Nel gennaio 2022 siamo stati tra i fondatori della B Corp Beauty Coalition, che oggi comprende quasi 90 aziende a livello internazionale. L'obiettivo di questa coalizione è quello di promuovere e migliorare gli standard sostenibili, attraverso la condivisione di know-how e best practice, all'interno dell'industria della bellezza.

Allo stesso tempo abbiamo rafforzato l'approccio scientifico e trans-settoriale di EROC, stringendo diverse partnership con importanti aziende del food. Ne è un esempio la collaborazione recentemente stretta con Barilla per il progetto “Bello e Buono”, che si pone l’obiettivo di sviluppare sistemi e pratiche agricole in grado di migliorare salute e biodiversità del suolo. Siamo convinti, in coerenza con il nostro approccio stakeholder-driven, che solo unendo le forze si possa fare la differenza.

È stato fatto un calcolo per quantificare le tonnellate di CO2 non emessa ogni anno nell’ambiente grazie alle vostre politiche di sostenibilità?

Come riportato nel nostro ultimo Rapporto di Sostenibilità 22/23, limitando l’utilizzo di materiale vergine per la realizzazione dei nostri packaging, prediligendo quello riciclato o proveniente da fonti rinnovabili, abbiamo evitato di emettere 1.827 tonnellate di CO2 dal 2014 al 2022.

Infine, per neutralizzare le residue emissioni, avete avviato dei progetti di neutralizzazione carbonica. Come funziona il progetto EthioTrees?

Dal 2021 supportiamo due progetti per la neutralizzazione delle emissioni che non riusciamo ancora ad azzerare attraverso il nostro impegno: Ethiotrees e Scolel’te. Entrambi sono certificati Plan Vivo e si fondano su attività di imboschimento e riforestazione, che beneficino anche le popolazioni locali.
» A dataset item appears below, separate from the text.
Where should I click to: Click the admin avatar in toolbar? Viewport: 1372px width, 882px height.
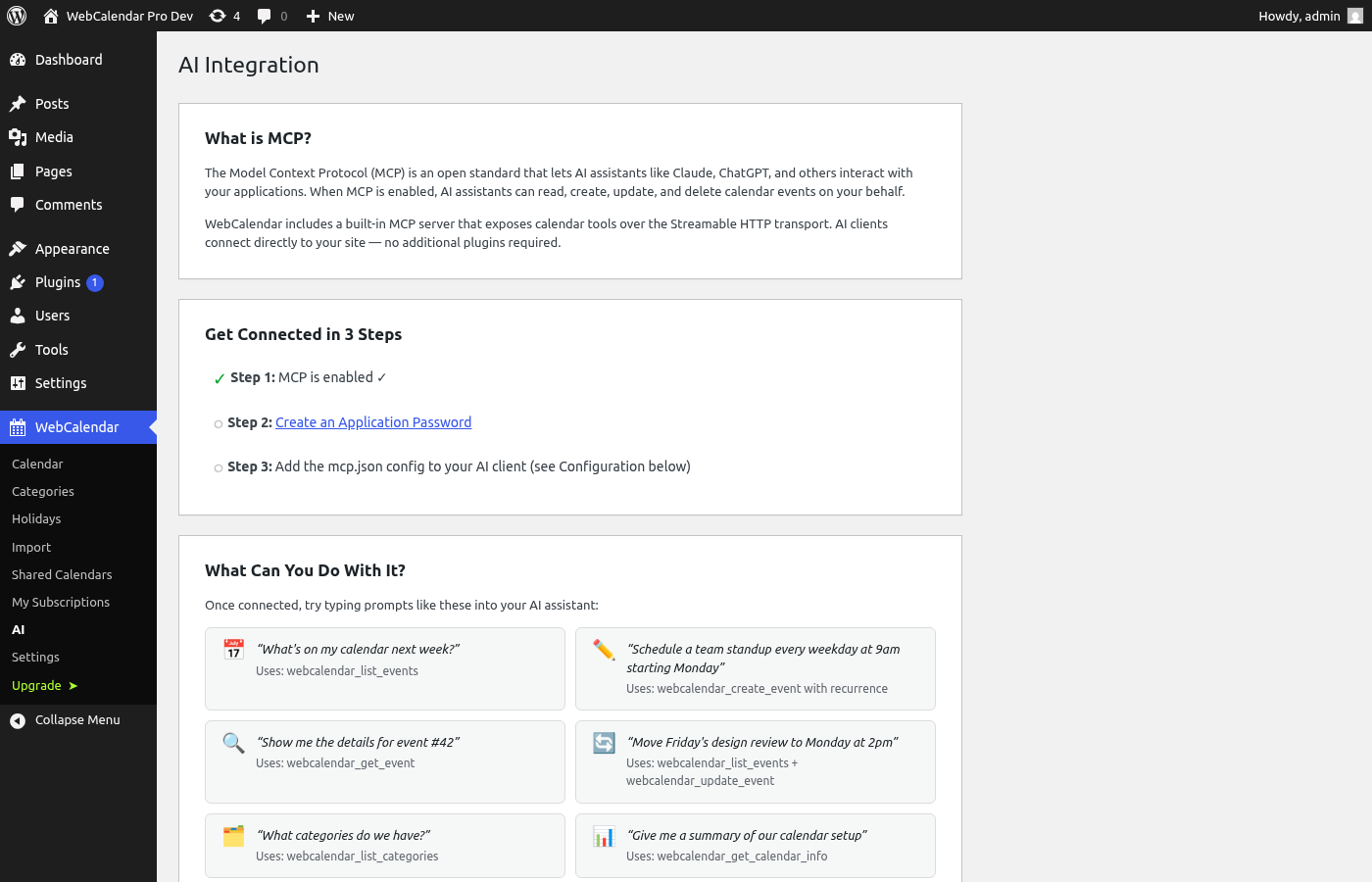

Nello specifico, Ethiotrees supporta la rigenerazione del suolo e delle foreste nella regione settentrionale del Tigray (Etiopia) e dal 2022 si è esteso all’area di Dawsira e distretti vicini. Scolel’te, d’altra parte, supporta il rimboschimento e l’agroforestazione nella regione di Chiapas in Messico, offrendo al contempo benefici sociali alle comunità locali.